当研究室では,このような広義の「界面」における「外場」の積極利用に着目して,その効果が強調されるナノスケール空間を舞台に,その場特有の分子/イオン/ナノ粒子の挙動と構造について分子・粒子シミュレーションと実験を併用した解析・モデル化に取り組んでおり,界面と構造の関わる化学工学基礎の体系化を目指すとともに,機能材創製と界面利用各種デバイスへの応用を視野に研究している。研究テーマ概要を以下に紹介する。

  • ナノ空間内での相転移現象の分子シミュレーション,モデル化およびナノ細孔評価

    MCM-41や均質ナノ多孔性炭素など,ナノ空間材料の開発がめざましい。その応用展開には,ナノ空間場での分子集団相挙動の理解が重要である。一成分系の気液,固液,固気転移,二成分系での液液転移などを対象に,相挙動を分子レベルで解析し,現象を予測可能な工学的モデル化と実験的検証を図るとともに,N2やAr吸着によるナノ細孔評価法の飛躍的な精度向上に取り組む。

  • 柔軟ナノ多孔体の吸着誘起構造転移の解明

    結晶性多孔体がその骨格構造を転移させることでステップ的な吸脱着を示す「柔軟な」多孔体が,特に,金属-有機配位子錯体(MOF)材料に見られ,分離材/吸蔵材として期待される。分子シミュレーションと自由エネルギー解析を駆使してその起源と機構の定量的解明を図り,合理的・効率的な材料設計の指針確立を目指す。

  • ナノ粒子による外場での自発的構造形成

    100 nmオーダー以下の,広義のナノ粒子の配位構造を制御しつつ集積を行うことで,種々の機能性材料が創製可能と期待されている。基板引力による吸着場,基板上を濡らす液膜場などを外場として利用する集積法を対象に,操作因子と生成構造との因果関係を実験的に検討し,またブラウン動力学法を基礎に秩序構造形成過程の理解とモデル化に取り組む。

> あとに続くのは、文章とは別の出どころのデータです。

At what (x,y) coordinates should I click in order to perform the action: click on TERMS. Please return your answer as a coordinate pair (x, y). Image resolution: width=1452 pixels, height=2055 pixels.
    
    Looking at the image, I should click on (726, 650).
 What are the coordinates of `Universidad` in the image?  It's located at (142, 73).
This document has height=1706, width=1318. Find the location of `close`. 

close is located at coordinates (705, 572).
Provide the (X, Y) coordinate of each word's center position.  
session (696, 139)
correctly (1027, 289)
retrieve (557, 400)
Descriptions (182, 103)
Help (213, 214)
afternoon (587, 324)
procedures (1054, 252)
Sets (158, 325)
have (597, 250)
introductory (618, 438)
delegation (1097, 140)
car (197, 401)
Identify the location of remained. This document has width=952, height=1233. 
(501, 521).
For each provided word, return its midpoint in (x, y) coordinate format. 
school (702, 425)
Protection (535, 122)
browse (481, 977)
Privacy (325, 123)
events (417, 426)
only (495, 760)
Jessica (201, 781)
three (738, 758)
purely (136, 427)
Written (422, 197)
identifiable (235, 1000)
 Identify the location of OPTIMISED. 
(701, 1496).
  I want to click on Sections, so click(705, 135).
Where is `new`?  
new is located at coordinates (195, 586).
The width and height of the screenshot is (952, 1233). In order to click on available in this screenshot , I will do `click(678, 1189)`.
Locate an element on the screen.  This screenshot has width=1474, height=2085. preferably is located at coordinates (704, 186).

  • マイクロおよびナノリアクタによる機能粒子創製

    特異な機能が期待されるナノ粒子を始め,種々の機能性材料創製の鍵は,構造の元となる核生成過程の制御にある。マイクロ流路の強混合場やデンドリマ等のナノ空間を反応場に活用し,バルク相での均一核発生および界面での不均一核発生などの素過程について,実験及びシミュレーションの両面からの研究を展開する。